Ovarian cancer detection by logical analysis of proteomic data

Abstract
A new type of efficient and accurate proteomic ovarian cancer diagnosis systems is proposed. The system is developed using the combinatorics and optimization‐based methodology of logical analysis of data (LAD) to the Ovarian Dataset 8‐7‐02 (http://clinicalproteomics.steem.com), which updates the one used by Petricoin et al. in The Lancet 2002, 359, 572–577. This mass spectroscopy‐generated dataset contains expression profiles of 15 154 peptides defined by their mass/charge ratios (m/z) in serum of 162 ovarian cancer and 91 control cases. Several fully reproducible models using only 7–9 of the 15 154 peptides were constructed, and shown in multiple cross‐validation tests (k‐folding and leave‐one‐out) to provide sensitivities and specificities of up to 100%. A special diagnostic system for stage I ovarian cancer patients is shown to have similarly high accuracy.
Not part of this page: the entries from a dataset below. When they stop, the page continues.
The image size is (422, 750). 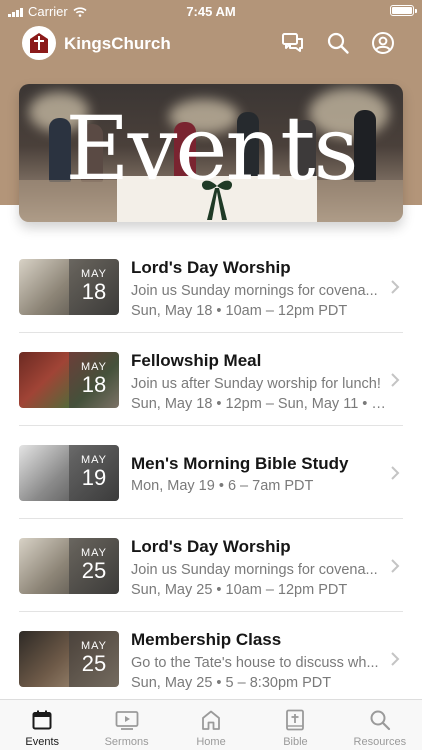 I want to click on tab-sermons: Sermons, so click(x=126, y=725).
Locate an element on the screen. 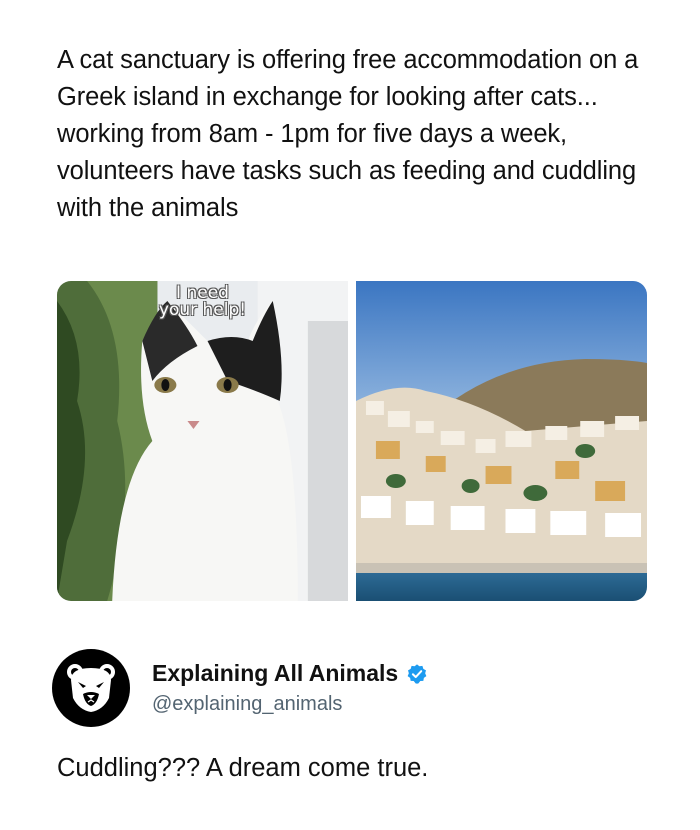 Image resolution: width=700 pixels, height=830 pixels. display-name: Explaining All Animals is located at coordinates (275, 674).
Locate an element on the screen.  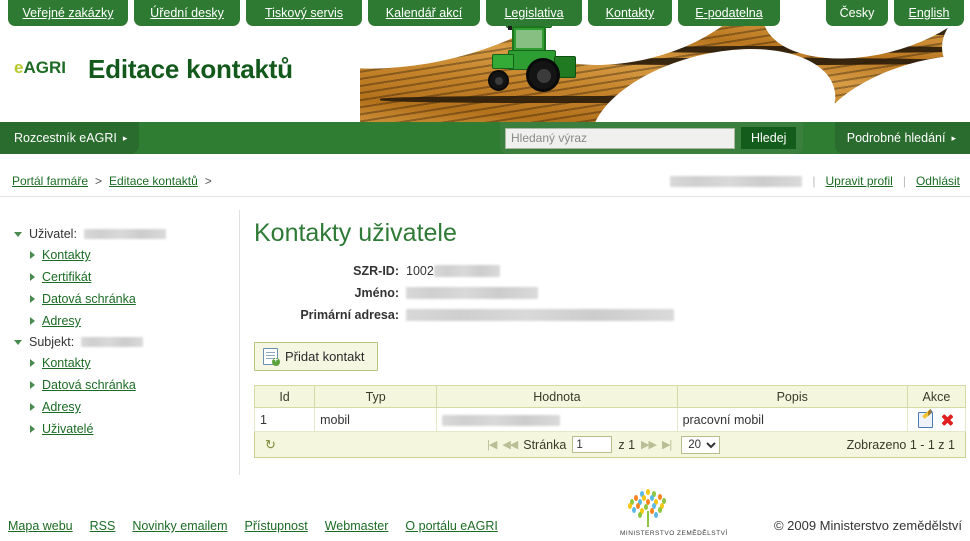
info-label: SZR-ID: is located at coordinates (376, 271).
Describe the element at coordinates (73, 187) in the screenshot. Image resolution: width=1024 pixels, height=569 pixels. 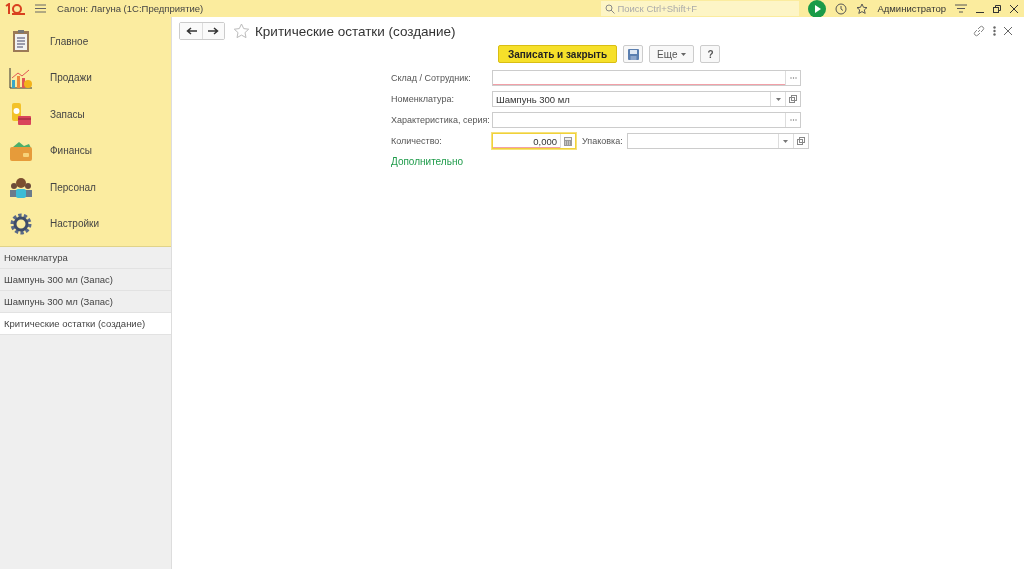
I see `section-link: Персонал` at that location.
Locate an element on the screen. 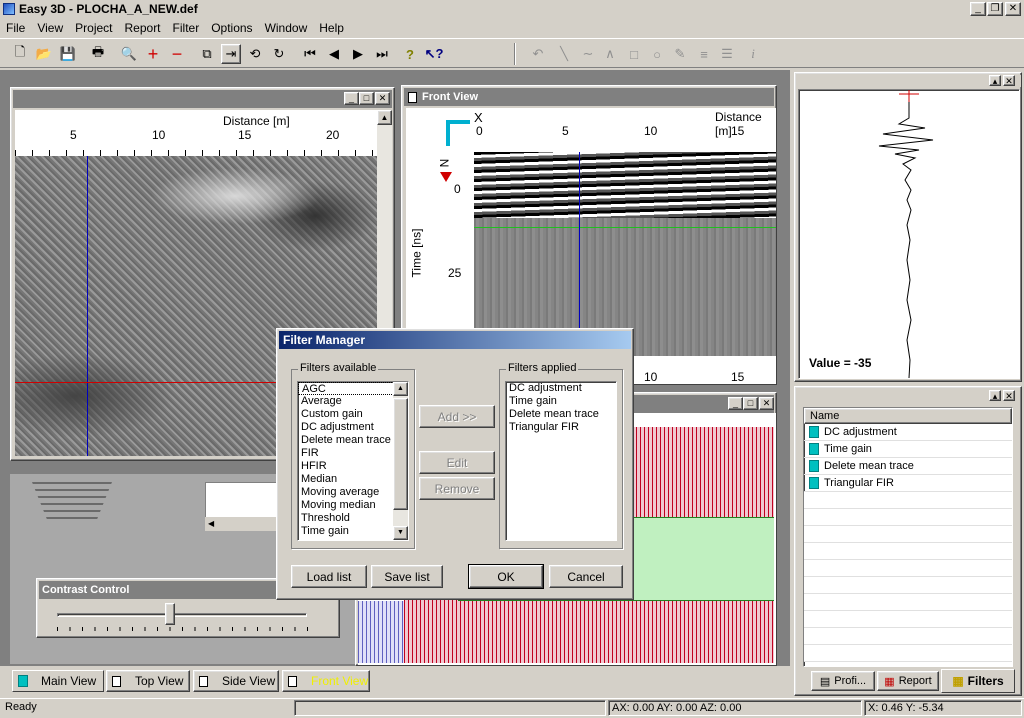  ellipse-tool-icon: ○ is located at coordinates (657, 54).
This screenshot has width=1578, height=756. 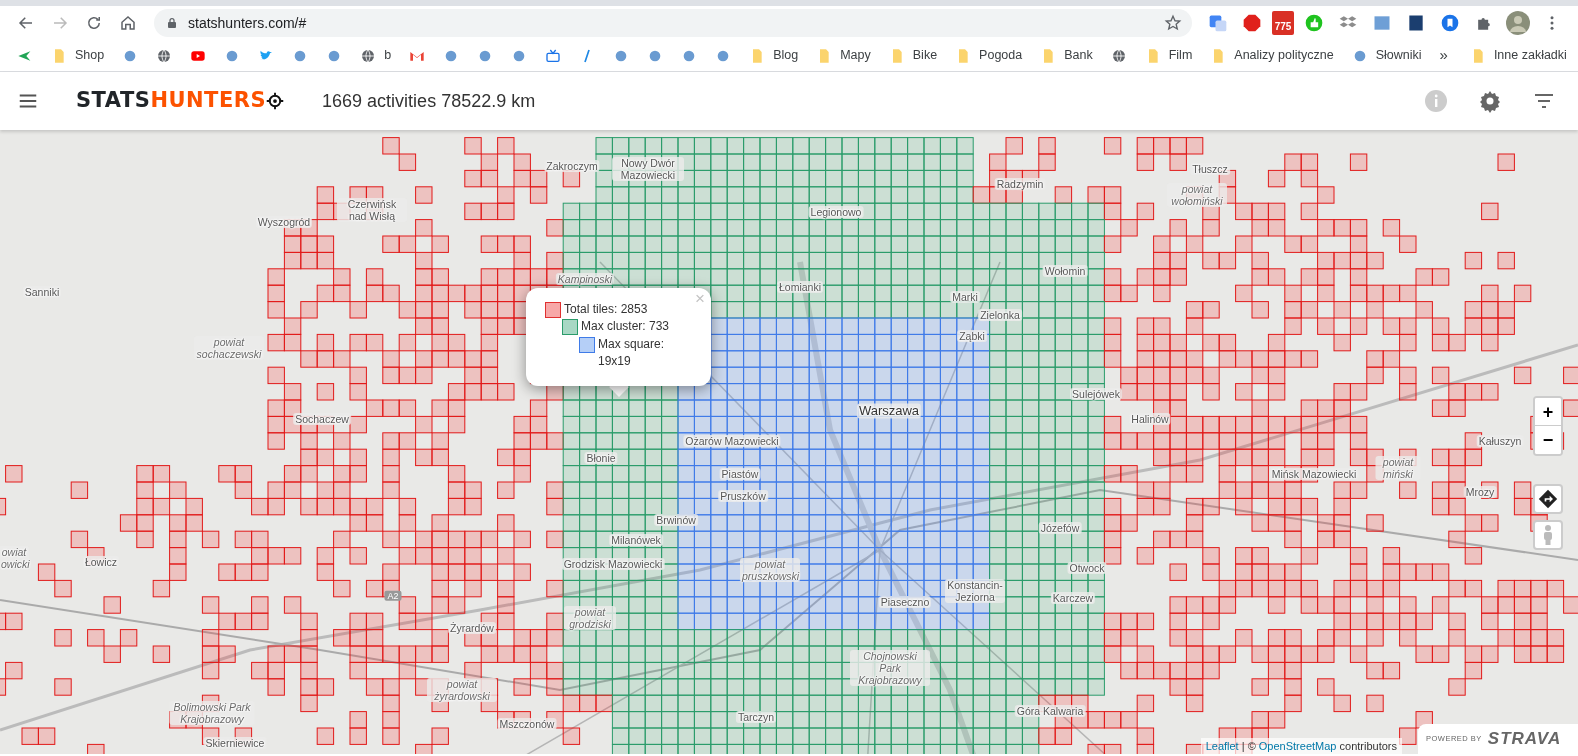 I want to click on place-label: Łowicz, so click(x=101, y=562).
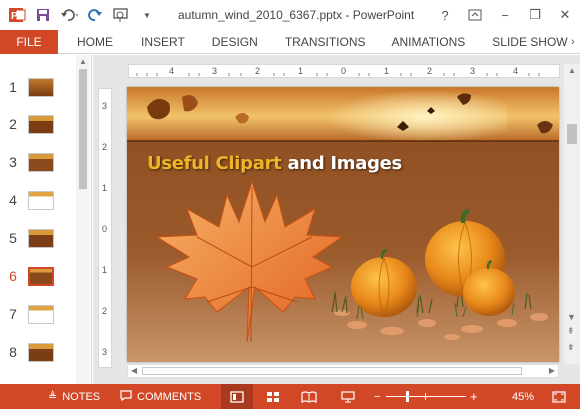  What do you see at coordinates (571, 348) in the screenshot?
I see `next-slide-icon: ⇟` at bounding box center [571, 348].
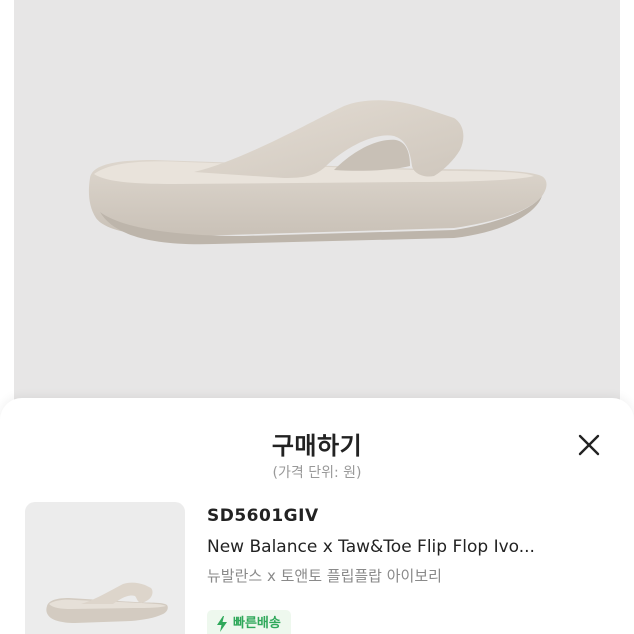  What do you see at coordinates (222, 624) in the screenshot?
I see `lightning-icon` at bounding box center [222, 624].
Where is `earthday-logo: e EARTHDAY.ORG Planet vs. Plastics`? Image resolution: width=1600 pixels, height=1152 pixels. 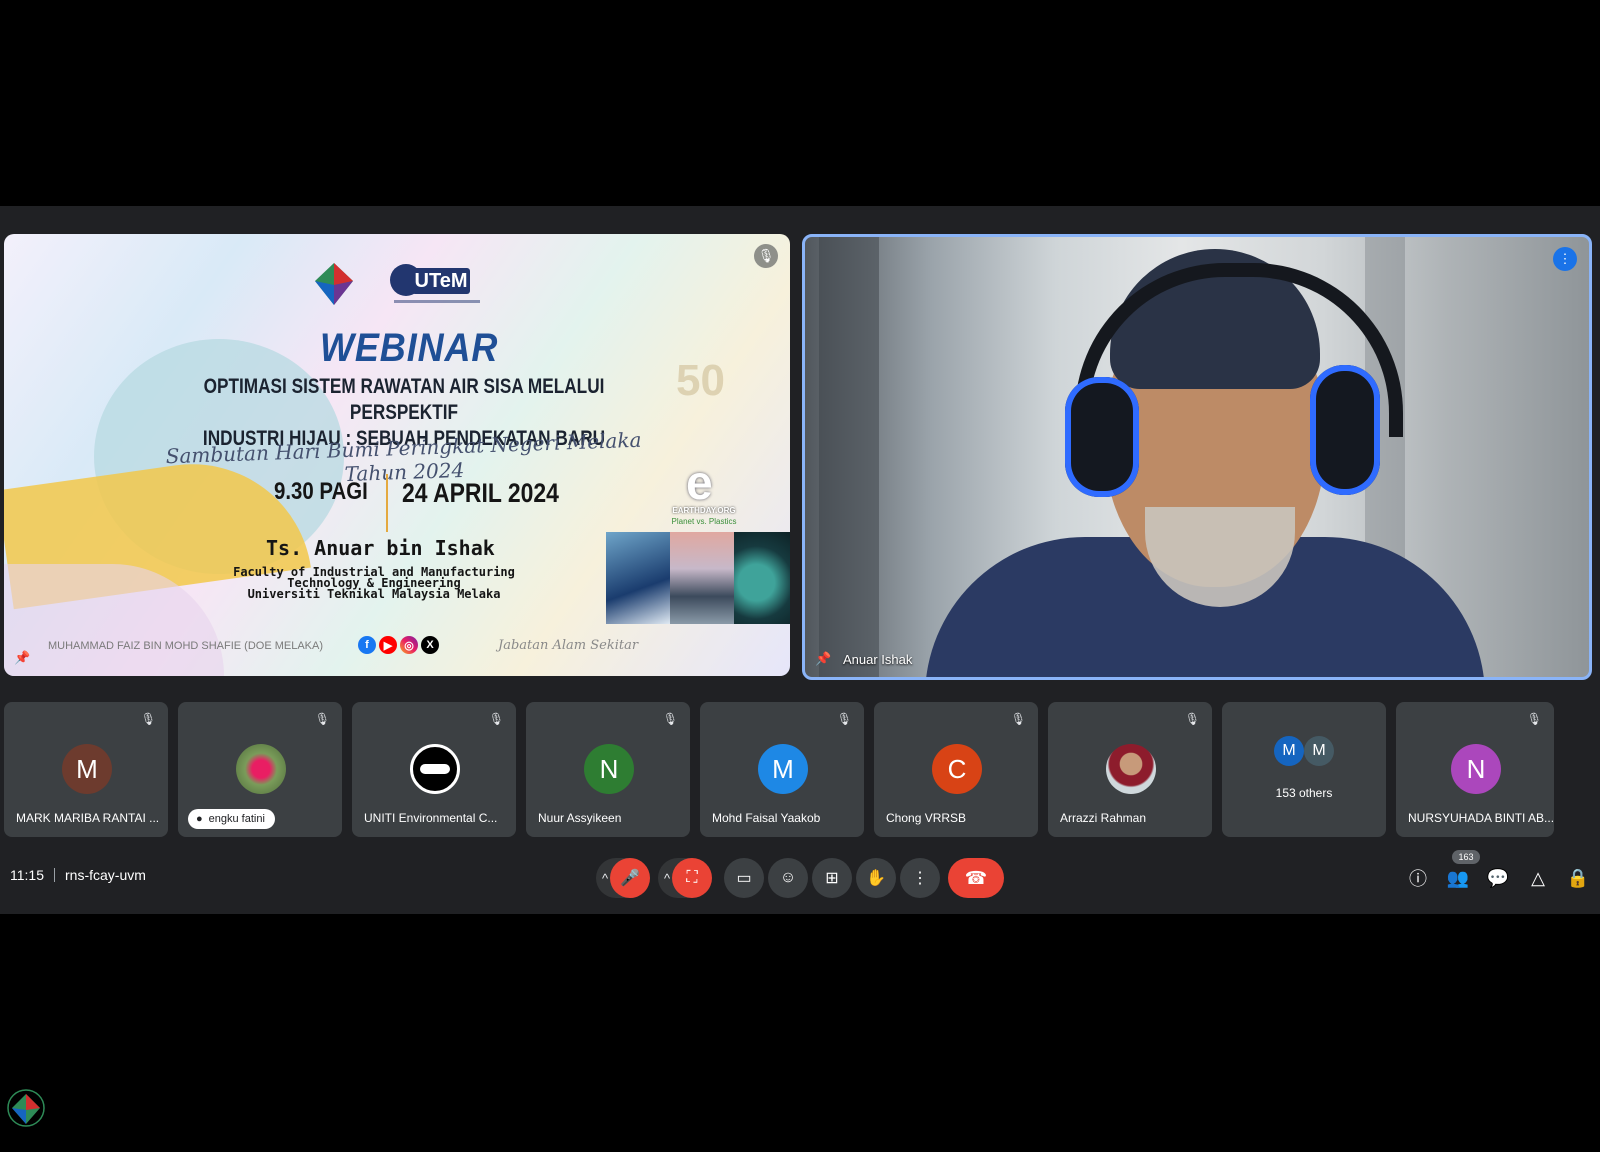 earthday-logo: e EARTHDAY.ORG Planet vs. Plastics is located at coordinates (704, 492).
Other results: (i) expressions of peptides with relatively low m/z values in the dataset are shown to be better at distinguishing ovarian cancer cases from controls than those with higher m/z values; (ii) two large groups of patients with a high degree of similarities among their formal (mathematical) profiles are detected; (iii) several peptides with a blocking or promoting effect on ovarian cancer are identified.